Information is not investment advice
After months of pressure from the White House, Saudi Arabia relented and agreed with other OPEC+ members to increase production. The surprise, however, is that prices didn't calm down and remained high.
OPEC+ decided to ramp up production. Members agreed to increase their overall production targets by 650,000 barrels per day in July and August. These increases are an attempt to ease the burning oil prices that threaten the global economic growth and push US gasoline prices to record levels.
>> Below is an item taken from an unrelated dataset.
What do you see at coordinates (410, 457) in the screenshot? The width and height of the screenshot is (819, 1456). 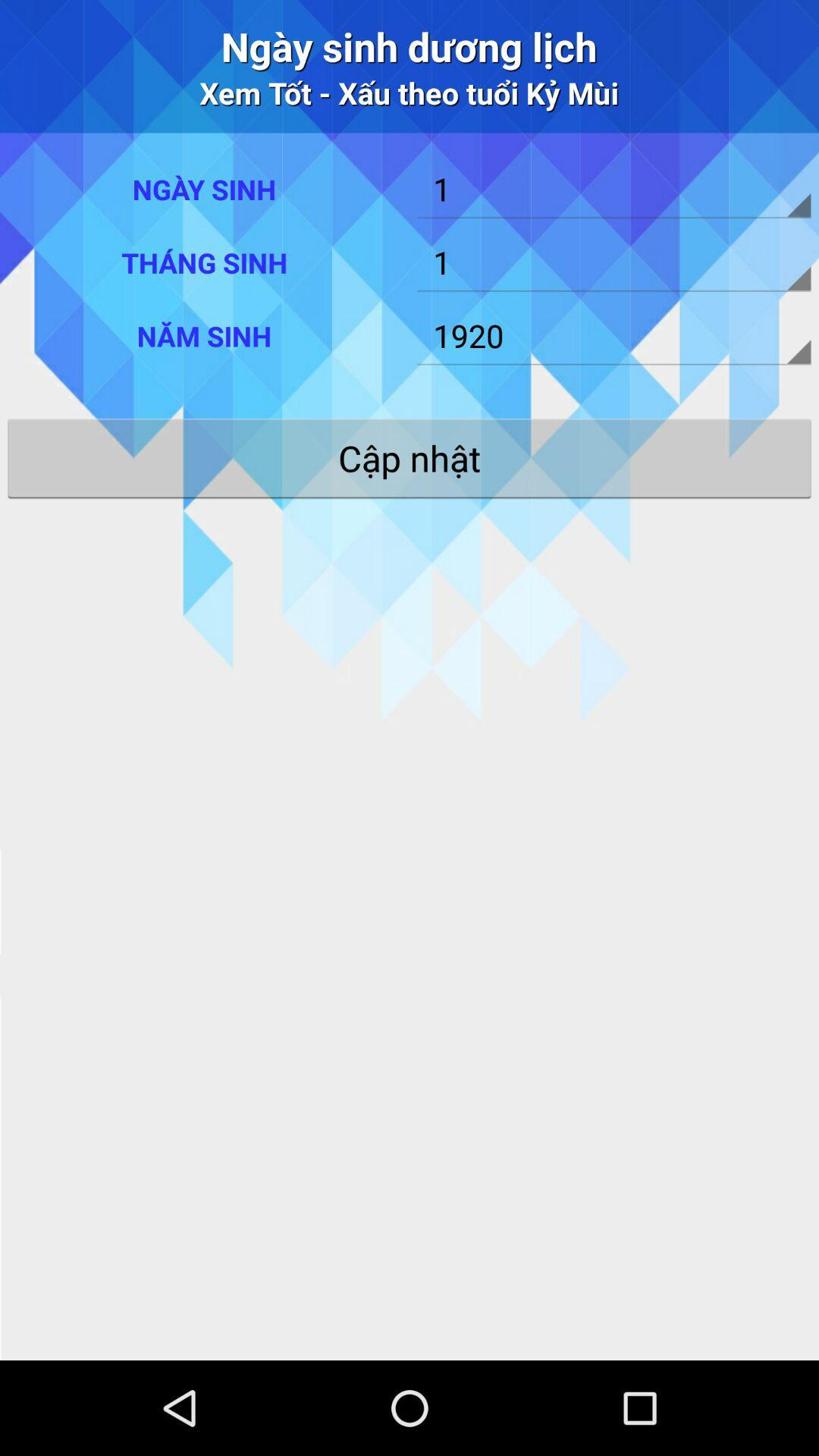 I see `the app below 1920 icon` at bounding box center [410, 457].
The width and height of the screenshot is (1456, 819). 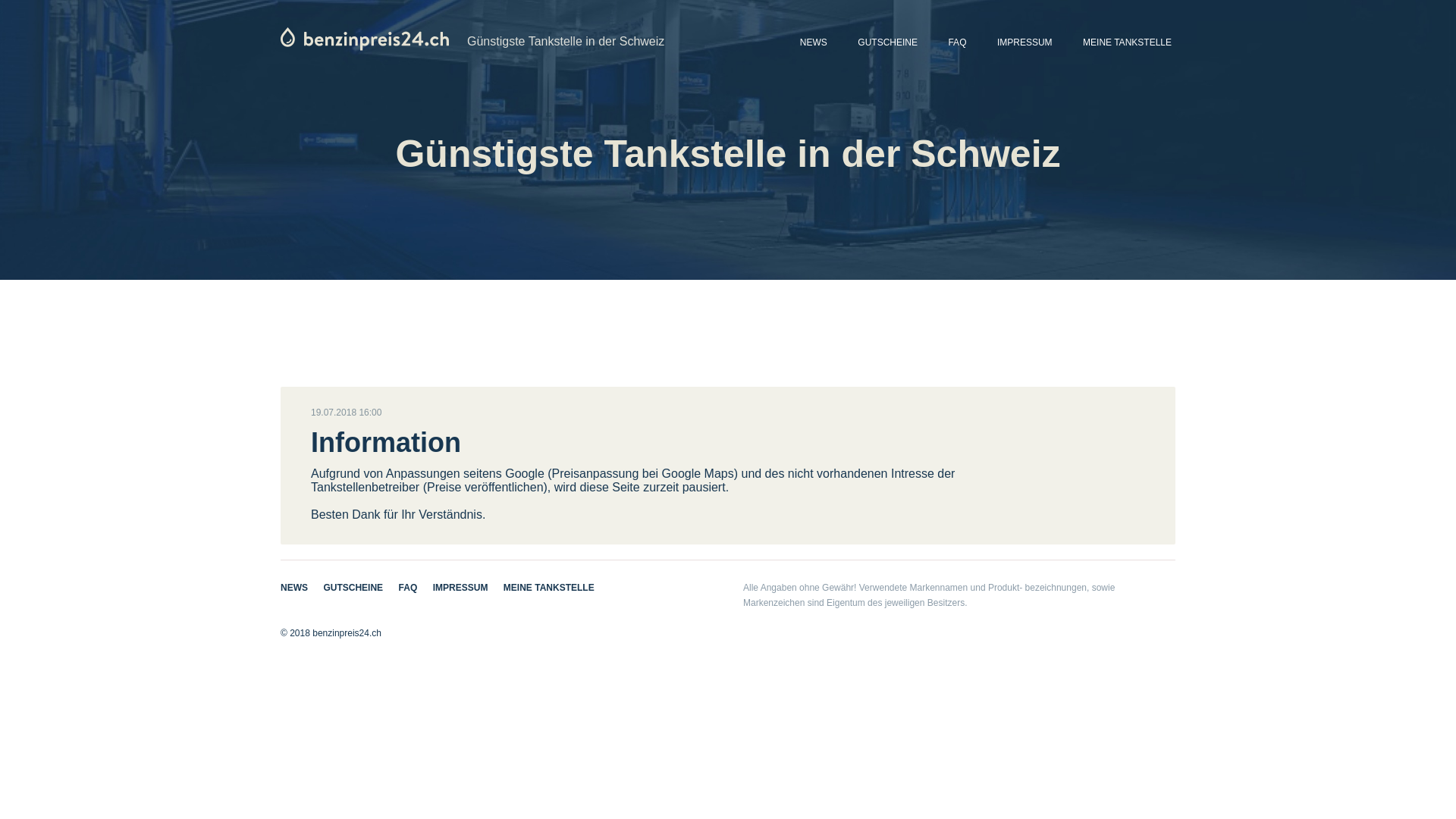 What do you see at coordinates (294, 587) in the screenshot?
I see `'NEWS'` at bounding box center [294, 587].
Why are oil prices still rising?
1. Once China ends lockdowns and fully reopens its economy, demand for oil will rise, meaning oil prices will rise again.
2. In the US, demand is still strong with the start of the summer driving and travel season, despite record gasoline prices.
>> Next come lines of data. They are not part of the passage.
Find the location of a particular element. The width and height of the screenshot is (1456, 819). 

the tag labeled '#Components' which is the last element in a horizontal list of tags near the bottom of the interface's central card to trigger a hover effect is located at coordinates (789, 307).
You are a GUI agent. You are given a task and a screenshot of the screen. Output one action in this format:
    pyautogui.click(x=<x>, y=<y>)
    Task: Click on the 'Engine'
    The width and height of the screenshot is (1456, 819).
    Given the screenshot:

3. Demand is increasing while supply and production problems persist. We have Russian barrels leaving the market, OPEC is struggling to produce the required quotas, and the US is unable to increase production.
Can OPEC meet the new increases?
Small OPEC+ countries, in particular, haven't been able to produce their agreed quotas of supplies in recent months, leaving the group's production nearly 2.6 million barrels per day below the target.
The problem is that when OPEC cut production after demand collapsed due to the pandemic, investment fell, and facilities maintenance was also neglected. That made increasing production more difficult since then. And yes, OPEC+ decided to increase production, but the possibility of those barrels reaching the market is low.
OPEC + may succeed in increasing production only by 355,000 barrels per day in the next two months. That will increase pressure on prices, pushing them higher. According to EIA, this slight increase won't be enough to offset the disappearance of 3 million barrels per day of Russian oil from markets soon.
How high will oil need to go to trigger a recession?
There are reasons to believe that if oil reaches the level of $140 a barrel, many regions of the world will plunge into recession.
As a result, both Goldman Sachs and Bank of America predict $140 a barrel for oil prices in the coming months. Moreover, the UAE Energy Minister said that oil prices aren't even near their peak, and the Chinese economy's reopening soon will support oil demand.
What is our view on crude oil prices?
Oil prices are expected to calm down once production increases and the Chinese economy reopens. In the long term, prices will fall to more reasonable levels.
WTI faced minor corrections but remained above $120 levels, and prices may move in a vertical upside move and ease a bit before resuming the rally. The next target will be to break its highest level since the beginning of 2022, over $126.00 a barrel.